Is there a fuel pump relay for this truck? It has dual tanks, are there two relays? If so, where is are they (it)? Thanks, Craig


----------



## b2driver (Jul 22, 2004)

There should only be one fuel pump relay. Look for a power distribution box under the hood, it should be in there.


----------



## streetsurfin' (Jan 22, 2004)

Just curious what your problem with the truck is. No fuel at all or problems when you try and switch tanks.


----------



## cgillispn (Feb 25, 2004)

When i switch to the front tank, the fuel pump doesnt kick on and the fuel guage goes as far full as teh needle can go. I put in a new switch and the fuel guage worked for a couple minutes but, the fuel pump didnt work. I switched back and forth a couple of times and then it stopped working all together (front guage and pump, right back to square one).


----------



## cgillispn (Feb 25, 2004)

I messed around with it today. i dont know if its worth it. the guage is working again (on empty). so its either the relay or the pump. however i pulled the pump out and the tank is bone dry so it is all rust flakes floating around in there so, i dont know if its worth the money to get the front tank in service. the rear one is the biggest so thats what matters most


----------



## naco (Aug 29, 2004)

there is a fuel cutoff switch located in either drivers or passangers side kick panel


----------



## cgillispn (Feb 25, 2004)

naco, what does the cutoff switch look like? also, is there just a reset button on it?


----------



## streetsurfin' (Jan 22, 2004)

This goes back to about an 88(+/-) truck that I borrowed from a friend once. His wouldn't pump enough fuel at highway speeds to keep it running. It would sputter at 60 and run better as you pulled off the highway or stopped to look at it. I reported it to him and he had it fixed. He'd known of the problem but just didn't use the extra tank. I wasn't innvolved in the repair but from what he told me, I thought there was a switching valve that was clogged from the tank debris (bad gas from non use of the tank over time), and wouldn't switch completely to the second tank. Not the relays but a valve in the fuel line that would plumb the two fuel lines into the one line that fed the fuel injection. I'd look into a shop manual and see if there isn't such a part.


----------



## 85F150 (Mar 13, 2003)

Dont worry about the fuel cutoff switch or inertia switch as it is called it completely cuts the fuel system off. Your problem is a harder to solve without being there. So here is a little help. 

if the truck still runs with the front tank empty and and the switch is on the front it is in the fuel selector valve. It is mounted by the t-case on the frame.
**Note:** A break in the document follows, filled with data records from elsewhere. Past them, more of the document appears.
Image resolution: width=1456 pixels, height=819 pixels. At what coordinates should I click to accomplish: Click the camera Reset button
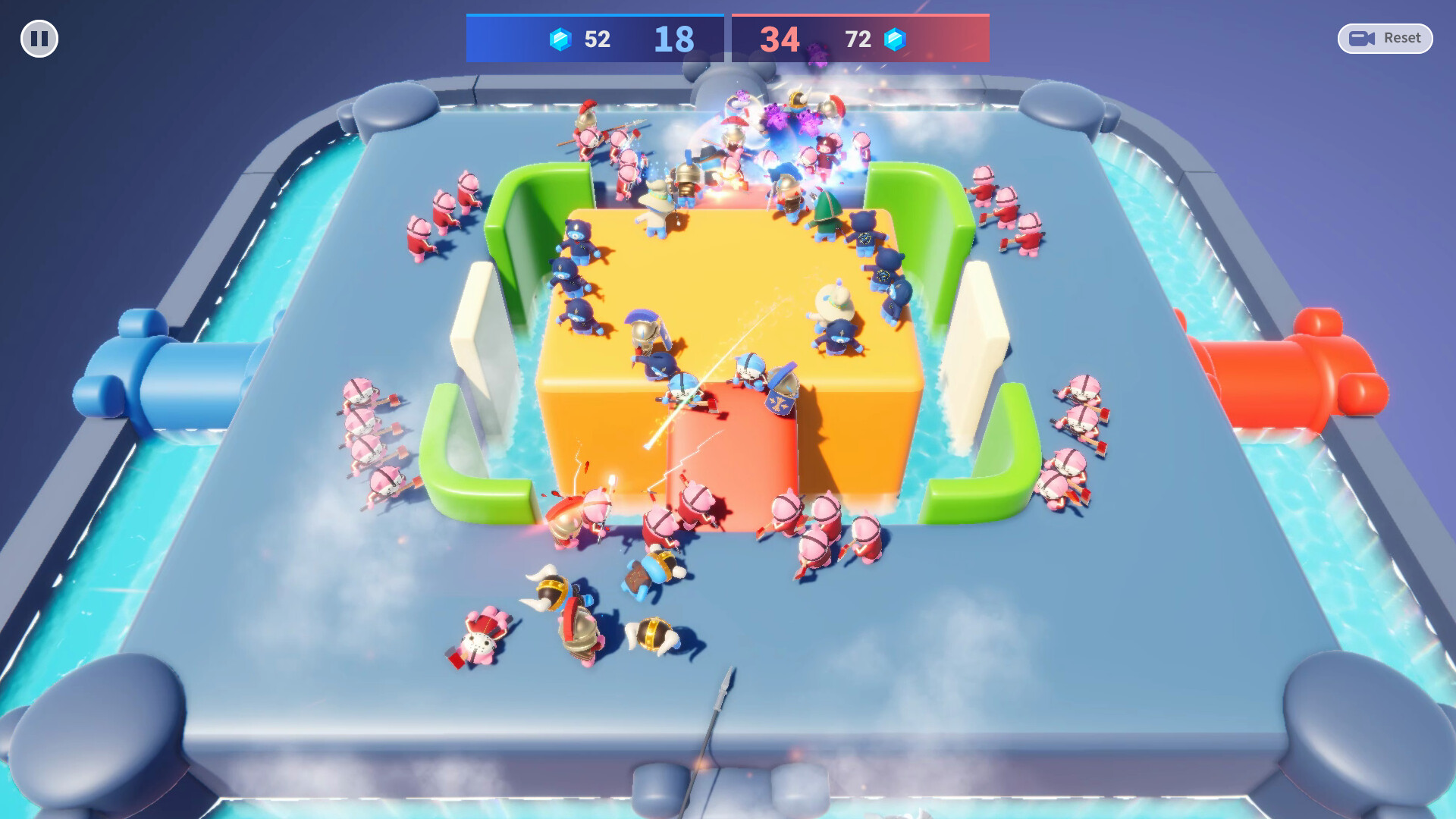pos(1385,38)
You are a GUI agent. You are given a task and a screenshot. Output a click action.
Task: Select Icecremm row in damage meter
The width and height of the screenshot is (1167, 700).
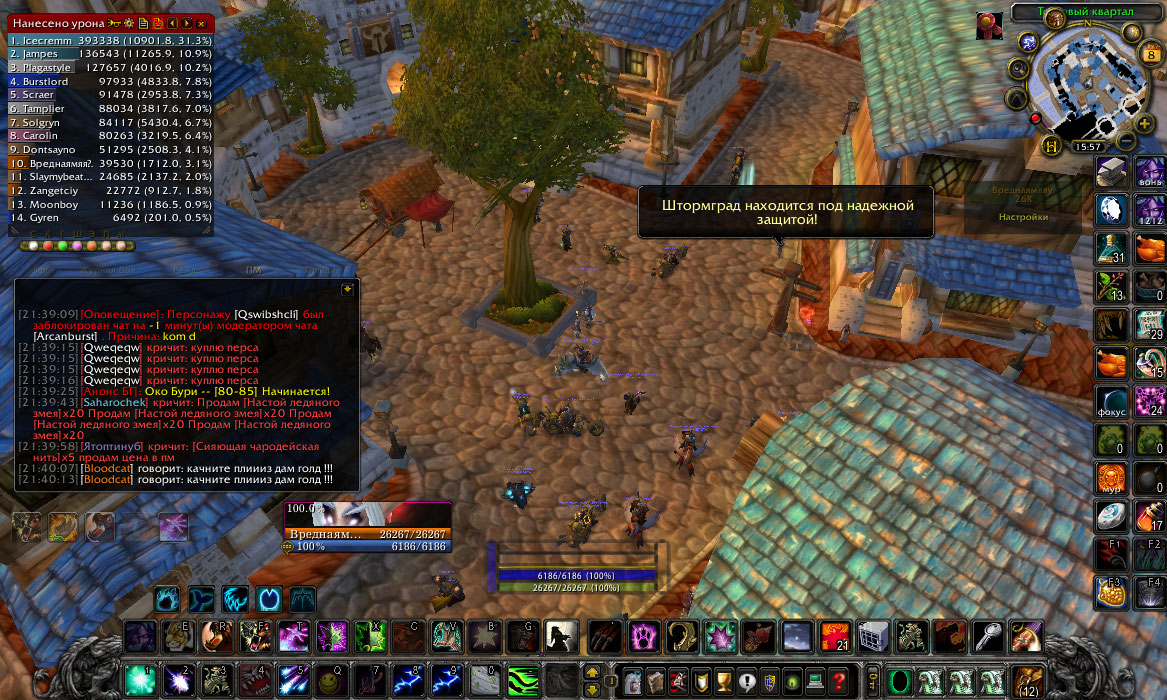(110, 40)
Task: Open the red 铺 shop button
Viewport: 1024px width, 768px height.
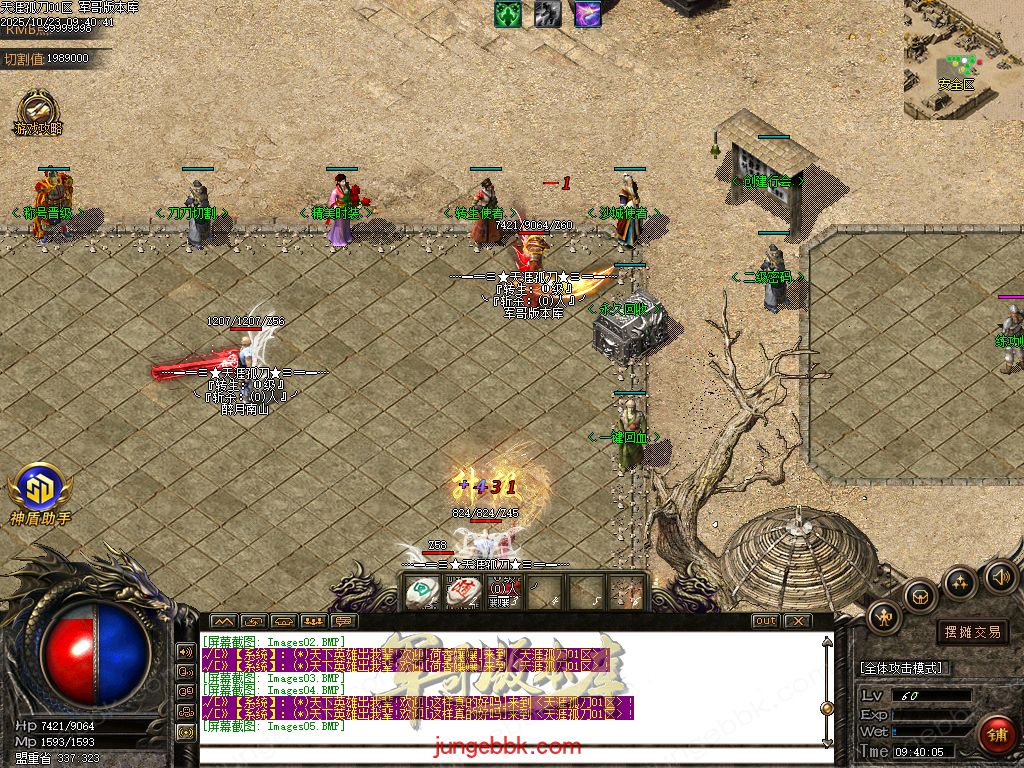Action: click(x=996, y=735)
HAs 4 or so lines going in then 2 out IIRC. 

If you are havin probs with one pump not coming on but the other does and have replaced the switch, the problem is usually the pump or in the harness going to the pump. Go to the pump that isn't working and check the wires with a test light, IIRC at least one should light up when the key is turned on. Most common problems i have run into our bad grounds. My 88 has a bad selector valve but the front sending unit jumps between totally empty and working correctly. i am just too cheep to replace it 

i would do the test light trick on the working tank first so you know which wires do what. Then if you aren't getting one to light up the same as the other tank run a positive wire from the battery (just a temp thing) to the wire that should be lighting up on the non-functional tank. And if that solves the prob you know you hve a bad power wire somewhere. I would start at the tank and work my way back through the fuel harness though. good luck


----------